The real question now is whether the rejection of globalization will be played out as reactionary, isolationist and fuel for terrorism, or as a positive new nationalism that celebrates democracy and personal choice. Part of the answer is probably rooted in the opportunities, or lack of them, in the market place, especially where food is concerned. Saul points out that the end of globalization provides us with numerous new market opportunities.

Alternatives under attack
For more than a decade, alternative food production systems have offered consumers a wide range of choices—locally grown, place-based, produced using specific practices, special quality features, etc. Markets for these unique products have been growing rapidly, especially in the food service industry.

These emerging markets are sometimes attacked by global industries because they appear to threaten the dominance of the global food system. Discrediting the "science" of alternative foods seems to be a favorite line of attack. Food from global systems is based on "sound science, not sound bites," as one attack ad puts it.

Another line of attack is that there really is no difference between food from global food systems and food from alternative systems. "Milk is milk," according to one attack against organic dairy products. But if globalization itself is in decline, then such reactionary tactics will likely fail.

In view of the shift from globalization to nationalism, governments also would be wise to support policies that enhance rather than restrict personal choice. There appear to be some efforts underway, for example, that would make it a violation of global trade rules to label foods with local attributes, such as locally grown or locally produced. If true, such heavy-handed strategies would only push emerging nationalism in a negative, reactionary direction rather than a positive, market-driven direction.

New opportunities
Emerging markets also may provide new opportunities for those farmers who fall between the direct markets and the mass-produced, commodity markets. According to 2002 agricultural census data, during the past five years Iowa lost more than 17 percent of its midsize farmers (annual gross sales between $5,000 and $500,000). Most other states saw similar declines.

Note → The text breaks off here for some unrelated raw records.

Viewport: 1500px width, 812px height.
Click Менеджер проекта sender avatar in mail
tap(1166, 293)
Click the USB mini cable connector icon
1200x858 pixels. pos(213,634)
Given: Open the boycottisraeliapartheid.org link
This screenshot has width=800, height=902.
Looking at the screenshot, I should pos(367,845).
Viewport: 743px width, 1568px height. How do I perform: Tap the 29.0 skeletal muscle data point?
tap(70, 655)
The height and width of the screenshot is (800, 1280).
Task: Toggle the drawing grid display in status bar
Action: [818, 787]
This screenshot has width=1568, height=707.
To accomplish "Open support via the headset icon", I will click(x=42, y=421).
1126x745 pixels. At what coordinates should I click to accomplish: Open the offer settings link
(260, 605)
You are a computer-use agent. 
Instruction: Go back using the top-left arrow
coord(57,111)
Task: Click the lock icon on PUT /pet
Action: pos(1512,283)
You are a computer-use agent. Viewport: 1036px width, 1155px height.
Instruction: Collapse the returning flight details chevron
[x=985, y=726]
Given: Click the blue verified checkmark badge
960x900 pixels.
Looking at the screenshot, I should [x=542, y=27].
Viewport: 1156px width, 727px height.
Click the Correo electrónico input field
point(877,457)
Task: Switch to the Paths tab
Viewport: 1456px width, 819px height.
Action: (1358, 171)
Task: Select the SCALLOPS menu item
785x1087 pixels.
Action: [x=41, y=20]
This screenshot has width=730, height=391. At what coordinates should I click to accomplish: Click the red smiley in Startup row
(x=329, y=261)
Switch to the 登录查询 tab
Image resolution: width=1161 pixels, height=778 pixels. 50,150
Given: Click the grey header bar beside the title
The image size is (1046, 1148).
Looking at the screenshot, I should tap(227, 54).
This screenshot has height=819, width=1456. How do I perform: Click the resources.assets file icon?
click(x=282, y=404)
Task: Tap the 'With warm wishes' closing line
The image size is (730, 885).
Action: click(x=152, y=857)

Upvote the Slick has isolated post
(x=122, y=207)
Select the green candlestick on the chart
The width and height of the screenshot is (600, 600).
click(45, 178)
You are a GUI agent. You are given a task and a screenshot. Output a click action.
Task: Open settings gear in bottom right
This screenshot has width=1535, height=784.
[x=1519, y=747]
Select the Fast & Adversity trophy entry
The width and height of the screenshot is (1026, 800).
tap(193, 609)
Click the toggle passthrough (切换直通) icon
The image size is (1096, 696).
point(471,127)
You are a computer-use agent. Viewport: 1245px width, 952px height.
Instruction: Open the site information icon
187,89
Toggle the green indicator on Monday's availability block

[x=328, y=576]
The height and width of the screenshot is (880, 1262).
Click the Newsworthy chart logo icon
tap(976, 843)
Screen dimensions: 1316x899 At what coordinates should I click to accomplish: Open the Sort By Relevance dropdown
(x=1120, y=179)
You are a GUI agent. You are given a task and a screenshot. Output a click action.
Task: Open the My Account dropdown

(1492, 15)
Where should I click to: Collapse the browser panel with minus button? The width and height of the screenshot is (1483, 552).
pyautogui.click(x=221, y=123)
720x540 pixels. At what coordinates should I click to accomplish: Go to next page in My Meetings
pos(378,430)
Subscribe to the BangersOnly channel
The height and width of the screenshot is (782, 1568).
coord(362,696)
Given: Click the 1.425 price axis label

Yet these farmers in the "middle" can probably best produce the varied products that give food customers the choices they want in sufficient quantity to meet market demand. Farms under $5,000 in gross sales will not be able to supply a sufficient quantity of these unique products, in an efficient manner, to sustain a significant market. Very large commodity farms will find it difficult to remain flexible and innovative enough to meet changing demands or provide the array of unique products for this market. In these new markets, the comparative advantage goes to farmers in the middle.

Helping midsize farmers
Doing the research and promoting partnerships to create value chains that connect farmers in the middle with new customers of the post-globalization era is a priority for the Leopold Center. Many of the projects in our marketing, policy and ecology research initiatives focus on these "farmers in the middle." We hope we can make a small contribution to the evolution of a new positive nationalism that celebrates democracy and personal choice.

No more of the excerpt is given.